Challenge
Reproduce each of the following records word for word, keeping every line in its original order.

Records to process
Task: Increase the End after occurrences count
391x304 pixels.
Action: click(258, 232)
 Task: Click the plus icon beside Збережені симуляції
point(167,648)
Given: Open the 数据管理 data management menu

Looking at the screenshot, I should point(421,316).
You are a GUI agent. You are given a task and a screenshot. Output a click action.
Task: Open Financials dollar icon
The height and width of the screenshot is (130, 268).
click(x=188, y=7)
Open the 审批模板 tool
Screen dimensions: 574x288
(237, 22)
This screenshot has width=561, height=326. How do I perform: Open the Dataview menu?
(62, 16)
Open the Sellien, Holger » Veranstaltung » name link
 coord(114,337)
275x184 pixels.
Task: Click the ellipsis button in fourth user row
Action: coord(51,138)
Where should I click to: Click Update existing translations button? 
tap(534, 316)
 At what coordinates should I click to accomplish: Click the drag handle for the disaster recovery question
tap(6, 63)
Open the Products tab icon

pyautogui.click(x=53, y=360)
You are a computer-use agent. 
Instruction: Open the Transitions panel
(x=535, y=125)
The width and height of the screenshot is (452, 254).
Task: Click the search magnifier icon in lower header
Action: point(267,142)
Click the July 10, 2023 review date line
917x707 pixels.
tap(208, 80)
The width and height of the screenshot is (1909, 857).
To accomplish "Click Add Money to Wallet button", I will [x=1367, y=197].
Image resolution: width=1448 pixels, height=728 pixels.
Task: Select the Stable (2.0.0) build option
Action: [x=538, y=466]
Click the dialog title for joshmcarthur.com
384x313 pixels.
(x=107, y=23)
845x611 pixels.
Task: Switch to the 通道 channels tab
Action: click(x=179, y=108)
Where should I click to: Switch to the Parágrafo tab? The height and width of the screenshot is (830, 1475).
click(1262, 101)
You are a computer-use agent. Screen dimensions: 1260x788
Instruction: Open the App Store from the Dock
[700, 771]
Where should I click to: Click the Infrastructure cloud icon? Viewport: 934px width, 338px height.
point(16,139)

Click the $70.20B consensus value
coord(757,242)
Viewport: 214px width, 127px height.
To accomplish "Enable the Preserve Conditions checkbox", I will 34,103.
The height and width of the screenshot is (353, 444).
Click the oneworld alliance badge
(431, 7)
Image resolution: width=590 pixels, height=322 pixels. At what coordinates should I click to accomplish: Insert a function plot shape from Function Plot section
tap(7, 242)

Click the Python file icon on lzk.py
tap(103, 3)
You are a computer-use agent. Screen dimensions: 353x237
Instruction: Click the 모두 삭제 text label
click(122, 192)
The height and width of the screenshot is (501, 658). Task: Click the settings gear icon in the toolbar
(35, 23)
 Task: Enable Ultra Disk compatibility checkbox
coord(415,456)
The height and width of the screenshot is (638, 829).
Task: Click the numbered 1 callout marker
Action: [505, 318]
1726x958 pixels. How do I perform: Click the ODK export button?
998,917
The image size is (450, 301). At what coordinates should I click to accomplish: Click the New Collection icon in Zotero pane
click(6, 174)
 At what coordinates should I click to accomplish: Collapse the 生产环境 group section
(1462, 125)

Finished task
Task: Increase the End after occurrences count
391x304 pixels.
Action: click(258, 232)
 Task: Click the plus icon beside Збережені симуляції
point(167,648)
Given: Open the 数据管理 data management menu

Looking at the screenshot, I should point(421,316).
You are a GUI agent. You are given a task and a screenshot. Output a click action.
Task: Open Financials dollar icon
The height and width of the screenshot is (130, 268).
click(x=188, y=7)
Open the 审批模板 tool
Screen dimensions: 574x288
(237, 22)
This screenshot has width=561, height=326. How do I perform: Open the Dataview menu?
(62, 16)
Open the Sellien, Holger » Veranstaltung » name link
 coord(114,337)
275x184 pixels.
Task: Click the ellipsis button in fourth user row
Action: coord(51,138)
Where should I click to: Click Update existing translations button? 
tap(534, 316)
 At what coordinates should I click to accomplish: Click the drag handle for the disaster recovery question
tap(6, 63)
Open the Products tab icon

pyautogui.click(x=53, y=360)
You are a computer-use agent. 
Instruction: Open the Transitions panel
(x=535, y=125)
The width and height of the screenshot is (452, 254).
Task: Click the search magnifier icon in lower header
Action: point(267,142)
Click the July 10, 2023 review date line
917x707 pixels.
tap(208, 80)
The width and height of the screenshot is (1909, 857).
To accomplish "Click Add Money to Wallet button", I will [x=1367, y=197].
Image resolution: width=1448 pixels, height=728 pixels.
Task: Select the Stable (2.0.0) build option
Action: [x=538, y=466]
Click the dialog title for joshmcarthur.com
384x313 pixels.
(x=107, y=23)
845x611 pixels.
Task: Switch to the 通道 channels tab
Action: click(x=179, y=108)
Where should I click to: Switch to the Parágrafo tab? The height and width of the screenshot is (830, 1475).
click(1262, 101)
You are a computer-use agent. Screen dimensions: 1260x788
Instruction: Open the App Store from the Dock
[700, 771]
Where should I click to: Click the Infrastructure cloud icon? Viewport: 934px width, 338px height.
point(16,139)

Click the $70.20B consensus value
coord(757,242)
Viewport: 214px width, 127px height.
To accomplish "Enable the Preserve Conditions checkbox", I will 34,103.
The height and width of the screenshot is (353, 444).
Click the oneworld alliance badge
(431, 7)
Image resolution: width=590 pixels, height=322 pixels. At what coordinates should I click to accomplish: Insert a function plot shape from Function Plot section
tap(7, 242)

Click the Python file icon on lzk.py
tap(103, 3)
You are a computer-use agent. Screen dimensions: 353x237
Instruction: Click the 모두 삭제 text label
click(122, 192)
The height and width of the screenshot is (501, 658). Task: Click the settings gear icon in the toolbar
(35, 23)
 Task: Enable Ultra Disk compatibility checkbox
coord(415,456)
The height and width of the screenshot is (638, 829).
Task: Click the numbered 1 callout marker
Action: [505, 318]
1726x958 pixels. How do I perform: Click the ODK export button?
998,917
The image size is (450, 301). At what coordinates should I click to accomplish: Click the New Collection icon in Zotero pane
click(6, 174)
 At what coordinates should I click to accomplish: Collapse the 生产环境 group section
(1462, 125)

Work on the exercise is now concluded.